文本片段:
******************************
Spark源码学习笔记（二）

spark-submit命令揭秘

上篇讲完spark-shell，那么这篇就讲讲spark-submit吧，spark-shell其实在shell脚本中也是执行的spark-submit命令，指定--class参数为org.apache.spark.repl.Main

从spark-submit脚本中，可以看到，底层执行的是spark-class命令，SparkSubmit被当作主类传进去，exec命令的意思也是执行，用被执行的命令行替换掉当前的shell进程，且exec命令后的其他命令将不再执行

进入SparkSubmit类，查找主函数

override def main(args: Array[String]): Unit = {
  // Initialize logging if it hasn't been done yet. Keep track of   whether logging needs to
  // be reset before the application starts.
  val uninitLog = initializeLogIfNecessary(true, silent = true)
  val appArgs = new SparkSubmitArguments(args)
  if (appArgs.verbose) {
    // scalastyle:off println
    printStream.println(appArgs)
    // scalastyle:on println
  }
  appArgs.action match {
    case SparkSubmitAction.SUBMIT => submit(appArgs, uninitLog)
    case SparkSubmitAction.KILL => kill(appArgs)
    case SparkSubmitAction.REQUEST_STATUS => requestStatus(appArgs)
  }
}
  

主函数中会创建SparkSubmitArguments对象，这个类主要的作用就是较验用户使用spark-submit提交的参数，最后封装到对象中，进入该类后，会执行parse(args.asJava)方法，解析spark-sumit后面跟着的参数，正则匹配参数中如果带有=并且是–开头的话，则会解析成key-value键值对，如果参数中没有=，则会进行关键字匹配，例如–driver-memory，代码中已经枚举了所有的关键key，循环较验参数，正则没匹配上的参数再进行循环匹配，如果正则全都没匹配上的话，时间复杂度就是O(n2)，这段代码是java写的，可能是多个开发者协同开发吧，个人感觉使用scala match匹配会更好些，内层循环中如果匹配上了关键词，则会将下一个参数也取进来当成value，如果没匹配上，则会执行handleUnknown方法，判断当前参数是否为提交的jar资源，如果是jar资源则跳出参数解析循环，剩下的参数被传递进入handleExtraArgs方法，最后当成用户提交的jar的main class参数

参数解析完后调用mergeDefaultSparkProperties合并重复的配置参数，接着执行ignoreNonSparkProperties忽略无效的配置参数，无效的参数主要就是非spark开头的参数，该类参数会被忽略掉，项目中如果使用conf配置自定义参数时可以避坑，接着加载参数给类中的属性赋值，action默认为submit，如果指定的话可以为kill，status，用了这么久的spark-submit，一直以为只有提交任务用，没想到还可以查看任务状态、kill任务。
******************************
提供材料:
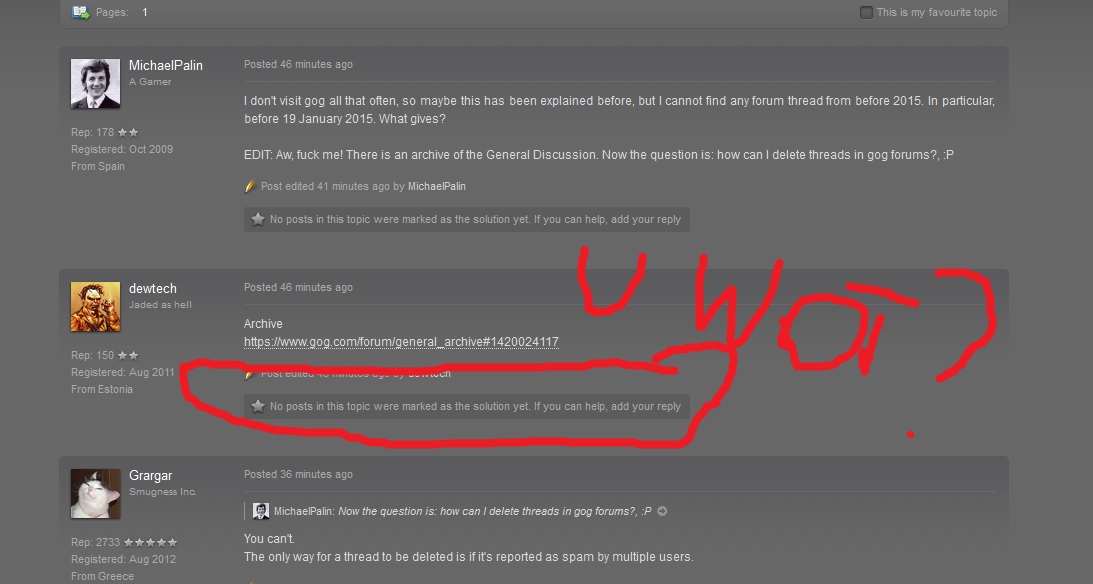This screenshot has height=584, width=1093.
Task: Click pencil icon beside 'Post edited 41 minutes ago'
Action: (250, 186)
******************************
待办任务:
(a) 根据spark-submit源码笔记，判断下列说法是否与原文一致，每条答"是"或"否"，并原样引用起决定作用的原文：(i) spark-shell在shell脚本中执行的也是spark-submit命令；(ii) 参数解析的那段代码是用scala写的；(iii) action默认为kill。
(b) 把spark-submit源码笔记中以"参数解析完后调用"开头的段落改写成一份列表，保留主要内容。
(c) 接着spark-submit源码笔记的最后一句往下续写。

已解决问题:
(a)
(i) 是。"spark-shell其实在shell脚本中也是执行的spark-submit命令"
(ii) 否。"这段代码是java写的"
(iii) 否。"action默认为submit"

(b)
- 参数解析完后，调用mergeDefaultSparkProperties合并重复的配置参数。
- 执行ignoreNonSparkProperties，忽略非spark开头的无效配置参数。项目中用conf配置自定义参数时要注意这一点。
- 加载参数，给类中的属性赋值。
- action默认为submit，也可以指定为kill或status。因此spark-submit除了提交任务，还能查看任务状态、kill任务。

(c)
if (mainClass == null && !isPython && !isR && primaryResource != null) {
  val uri = new URI(primaryResource)
  val uriScheme = uri.getScheme()
  uriScheme match {
    case "file" =>
      try {
        Utils.tryWithResource(new JarFile(uri.getPath)) { jar =>
          // Note that this might still return null if no main-class is set; we catch that later
          mainClass = jar.getManifest.getMainAttributes.getValue("Main-Class")
        }
      } catch {
        case _: Exception =>
          SparkSubmit.printErrorAndExit(s"Cannot load main class from JAR $primaryResource")
      }
    case _ =>
      SparkSubmit.printErrorAndExit(
        s"Cannot load main class from JAR $primaryResource with URI $uriScheme. " +
        "Please specify a class through --class.")
  }
}
提交的jar的主类参数如果不存在，则会从打包时pom生成的文件中获取指定的main class，最后还要执行validateArguments方法验证一遍参数。

参数解析较验完后，接着会根据args.action匹配是submit还是kill或者status操作

@tailrec
private def submit(args: SparkSubmitArguments, uninitLog: Boolean): Unit = {
  val (childArgs, childClasspath, sparkConf, childMainClass) = prepareSubmitEnvironment(args)

  def doRunMain(): Unit = {
    if (args.proxyUser != null) {
      val proxyUser = UserGroupInformation.createProxyUser(args.proxyUser,
        UserGroupInformation.getCurrentUser())
    try {
      proxyUser.doAs(new PrivilegedExceptionAction[Unit]() {
        override def run(): Unit = {
          runMain(childArgs, childClasspath, sparkConf, childMainClass, args.verbose)
        }
      })
    } catch {
      case e: Exception =>
        // Hadoop's AuthorizationException suppresses the exception's stack trace, which
        // makes the message printed to the output by the JVM not very helpful. Instead,
        // detect exceptions with empty stack traces here, and treat them differently.
        if (e.getStackTrace().length == 0) {
          // scalastyle:off println
          printStream.println(s"ERROR: ${e.getClass().getName()}: ${e.getMessage()}")
          // scalastyle:on println
          exitFn(1)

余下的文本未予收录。